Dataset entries

* * * * *

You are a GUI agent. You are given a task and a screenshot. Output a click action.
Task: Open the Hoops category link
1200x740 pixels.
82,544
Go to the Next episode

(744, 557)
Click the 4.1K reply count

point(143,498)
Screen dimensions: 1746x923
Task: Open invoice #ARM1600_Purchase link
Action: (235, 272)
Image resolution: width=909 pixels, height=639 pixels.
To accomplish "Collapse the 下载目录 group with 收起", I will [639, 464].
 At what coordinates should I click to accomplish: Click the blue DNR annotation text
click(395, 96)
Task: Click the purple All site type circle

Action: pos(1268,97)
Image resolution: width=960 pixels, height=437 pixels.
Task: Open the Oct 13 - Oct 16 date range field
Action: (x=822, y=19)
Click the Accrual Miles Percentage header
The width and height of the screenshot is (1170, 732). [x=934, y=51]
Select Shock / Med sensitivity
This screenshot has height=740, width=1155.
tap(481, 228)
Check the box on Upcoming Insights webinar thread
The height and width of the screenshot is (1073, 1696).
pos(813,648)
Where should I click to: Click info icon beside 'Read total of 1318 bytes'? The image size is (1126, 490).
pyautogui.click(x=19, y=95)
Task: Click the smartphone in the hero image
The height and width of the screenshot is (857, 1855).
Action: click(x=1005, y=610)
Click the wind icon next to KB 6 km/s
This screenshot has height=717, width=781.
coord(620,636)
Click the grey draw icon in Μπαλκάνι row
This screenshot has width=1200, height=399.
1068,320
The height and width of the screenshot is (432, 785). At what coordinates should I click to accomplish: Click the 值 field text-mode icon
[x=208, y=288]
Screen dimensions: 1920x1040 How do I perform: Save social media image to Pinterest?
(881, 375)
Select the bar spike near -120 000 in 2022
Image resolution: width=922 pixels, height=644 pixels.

* * * * *

**Task statement:**
The data above should be output exactly, with each line intact.

**Exercise solution:**
You are a GUI agent. You are given a task and a screenshot. Output a click action.
Task: Open the Hoops category link
1200x740 pixels.
82,544
Go to the Next episode

(744, 557)
Click the 4.1K reply count

point(143,498)
Screen dimensions: 1746x923
Task: Open invoice #ARM1600_Purchase link
Action: (235, 272)
Image resolution: width=909 pixels, height=639 pixels.
To accomplish "Collapse the 下载目录 group with 收起", I will [639, 464].
 At what coordinates should I click to accomplish: Click the blue DNR annotation text
click(395, 96)
Task: Click the purple All site type circle

Action: pos(1268,97)
Image resolution: width=960 pixels, height=437 pixels.
Task: Open the Oct 13 - Oct 16 date range field
Action: (x=822, y=19)
Click the Accrual Miles Percentage header
The width and height of the screenshot is (1170, 732). [x=934, y=51]
Select Shock / Med sensitivity
This screenshot has height=740, width=1155.
tap(481, 228)
Check the box on Upcoming Insights webinar thread
The height and width of the screenshot is (1073, 1696).
pos(813,648)
Where should I click to: Click info icon beside 'Read total of 1318 bytes'? The image size is (1126, 490).
pyautogui.click(x=19, y=95)
Task: Click the smartphone in the hero image
The height and width of the screenshot is (857, 1855).
Action: click(x=1005, y=610)
Click the wind icon next to KB 6 km/s
This screenshot has height=717, width=781.
coord(620,636)
Click the grey draw icon in Μπαλκάνι row
This screenshot has width=1200, height=399.
1068,320
The height and width of the screenshot is (432, 785). At what coordinates should I click to accomplish: Click the 值 field text-mode icon
[x=208, y=288]
Screen dimensions: 1920x1040 How do I perform: Save social media image to Pinterest?
(881, 375)
Select the bar spike near -120 000 in 2022
Image resolution: width=922 pixels, height=644 pixels.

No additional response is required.